I tried for months to try to find a technical co-founder and couldn't. I gave
up and hired a consulting firm to build the initial version of Dawdle because
I wanted to get started now now now. They did a fine job, but it would have
been much more cost efficient - and we could have iterated much sooner - if I
had been able to find a technical co-founder.

Look, I get that hackers have people with supposedly great ideas all the time,
but there are _hundreds_ of people with actual insight and seed capital who
would kill to find someone they could trust. But both sides don't trust each
other - hackers are scared of getting screwed over (which happens, but rarely)
and biz types are scared the hacker will walk away (what usually happens;
hackers have actual skills that people will pay large sums of cash money for,
even in a downturn).

How to solve?
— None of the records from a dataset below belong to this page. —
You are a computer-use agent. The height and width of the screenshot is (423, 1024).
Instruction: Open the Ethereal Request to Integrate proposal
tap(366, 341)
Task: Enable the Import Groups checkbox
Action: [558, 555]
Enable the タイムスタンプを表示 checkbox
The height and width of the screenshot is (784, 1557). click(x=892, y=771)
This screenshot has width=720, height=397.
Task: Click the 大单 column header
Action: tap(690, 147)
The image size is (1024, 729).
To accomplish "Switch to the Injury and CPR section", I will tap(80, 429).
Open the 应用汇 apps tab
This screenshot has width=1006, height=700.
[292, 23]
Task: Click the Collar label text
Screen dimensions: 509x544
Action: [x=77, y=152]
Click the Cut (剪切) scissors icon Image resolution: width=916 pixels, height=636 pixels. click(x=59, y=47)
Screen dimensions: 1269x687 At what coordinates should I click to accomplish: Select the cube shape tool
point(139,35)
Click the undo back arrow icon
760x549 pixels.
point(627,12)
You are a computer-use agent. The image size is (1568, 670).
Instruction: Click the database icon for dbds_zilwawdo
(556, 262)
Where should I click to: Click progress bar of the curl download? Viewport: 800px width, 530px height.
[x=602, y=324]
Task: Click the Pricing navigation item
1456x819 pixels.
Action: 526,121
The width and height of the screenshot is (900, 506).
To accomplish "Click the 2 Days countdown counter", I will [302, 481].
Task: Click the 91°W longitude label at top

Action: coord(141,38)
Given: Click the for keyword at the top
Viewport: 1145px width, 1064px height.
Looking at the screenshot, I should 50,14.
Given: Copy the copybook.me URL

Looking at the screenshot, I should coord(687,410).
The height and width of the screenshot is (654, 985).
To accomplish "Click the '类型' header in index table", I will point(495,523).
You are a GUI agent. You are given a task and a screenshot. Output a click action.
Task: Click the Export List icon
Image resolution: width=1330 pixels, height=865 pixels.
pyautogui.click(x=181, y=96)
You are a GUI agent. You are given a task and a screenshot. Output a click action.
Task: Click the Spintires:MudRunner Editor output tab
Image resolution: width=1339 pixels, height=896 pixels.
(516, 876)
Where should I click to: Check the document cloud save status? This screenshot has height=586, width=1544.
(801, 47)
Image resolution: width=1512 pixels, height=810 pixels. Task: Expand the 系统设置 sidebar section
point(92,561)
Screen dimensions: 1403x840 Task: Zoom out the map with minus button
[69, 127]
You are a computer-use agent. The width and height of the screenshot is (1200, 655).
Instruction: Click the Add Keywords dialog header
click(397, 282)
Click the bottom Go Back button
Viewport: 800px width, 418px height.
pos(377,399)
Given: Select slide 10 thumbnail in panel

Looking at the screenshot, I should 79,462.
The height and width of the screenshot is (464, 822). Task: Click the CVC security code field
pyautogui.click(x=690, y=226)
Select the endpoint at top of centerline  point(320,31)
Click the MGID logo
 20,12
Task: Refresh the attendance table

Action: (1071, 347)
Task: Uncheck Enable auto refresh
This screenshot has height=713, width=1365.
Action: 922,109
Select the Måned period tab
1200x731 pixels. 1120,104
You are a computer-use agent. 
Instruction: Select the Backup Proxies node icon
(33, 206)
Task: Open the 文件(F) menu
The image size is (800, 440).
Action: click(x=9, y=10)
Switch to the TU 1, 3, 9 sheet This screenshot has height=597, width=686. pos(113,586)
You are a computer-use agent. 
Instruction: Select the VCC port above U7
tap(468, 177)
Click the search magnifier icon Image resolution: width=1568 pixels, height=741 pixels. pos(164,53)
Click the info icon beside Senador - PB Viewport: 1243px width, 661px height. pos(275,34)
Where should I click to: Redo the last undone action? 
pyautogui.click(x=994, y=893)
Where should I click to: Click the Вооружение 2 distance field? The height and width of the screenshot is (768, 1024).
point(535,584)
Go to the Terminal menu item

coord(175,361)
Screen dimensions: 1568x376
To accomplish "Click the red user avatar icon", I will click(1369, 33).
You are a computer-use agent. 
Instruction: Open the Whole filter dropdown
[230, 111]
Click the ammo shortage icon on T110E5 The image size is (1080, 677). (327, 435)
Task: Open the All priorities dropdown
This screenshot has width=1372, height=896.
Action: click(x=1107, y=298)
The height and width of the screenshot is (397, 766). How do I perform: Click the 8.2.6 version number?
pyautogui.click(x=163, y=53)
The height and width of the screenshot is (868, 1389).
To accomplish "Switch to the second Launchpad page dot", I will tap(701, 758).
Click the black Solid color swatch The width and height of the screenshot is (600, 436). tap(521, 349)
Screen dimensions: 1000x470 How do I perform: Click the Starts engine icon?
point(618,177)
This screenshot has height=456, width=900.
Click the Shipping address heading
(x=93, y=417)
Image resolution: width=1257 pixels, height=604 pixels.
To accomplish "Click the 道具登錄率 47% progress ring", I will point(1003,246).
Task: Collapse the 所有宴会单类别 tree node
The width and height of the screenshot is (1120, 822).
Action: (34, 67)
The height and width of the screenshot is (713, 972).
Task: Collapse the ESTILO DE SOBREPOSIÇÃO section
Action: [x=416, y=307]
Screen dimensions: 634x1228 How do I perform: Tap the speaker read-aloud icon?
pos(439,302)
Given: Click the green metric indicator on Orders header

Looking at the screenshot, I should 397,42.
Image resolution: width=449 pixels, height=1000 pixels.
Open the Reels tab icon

Seriously, best way is to put it in your HN profile. "Looking
for a biz co-founder; looking for a tech co-founder". The signal/noise ratio
is high enough and any idiot can read my comments/posts to realize I'm worth
an e-mail conversation. People like Dan (fallentimes) and others are here,
too.

------
niyazpk
The takeaway from the article is that there are many many ways to turn a
simple problem to an idea and every small idea can be a viable business if you
work on it hard enough.

------
charlesju
The easiest way to find an idea is to target a big company, research it,
figure out what are its potential next moves, then do it before they do it.

The fundamental advantage of a startup is that you can move faster than most
big companies, and you need to use that to your advantage where it matters.

Here is a tip: if you can, try ideas that stay away from "advertising" as the
main source of revenue, companies like that rarely become profitable quickly.

------
jdfreefly
LISTEN!

People love to bitch about what bothers them. If you know people that work at
a big company, listen to them bitch about their problems. Get them honest...or
drunk...or both.

Then, figure out how to make those problems go away with software. I don't
know the first thing about what goes on in a doctor's office but I'll bet if
got the nurses talking I could find a product that would help them to do a
better job.

If you can take that software and prove an ROI for the people that would use
it, you've got a product.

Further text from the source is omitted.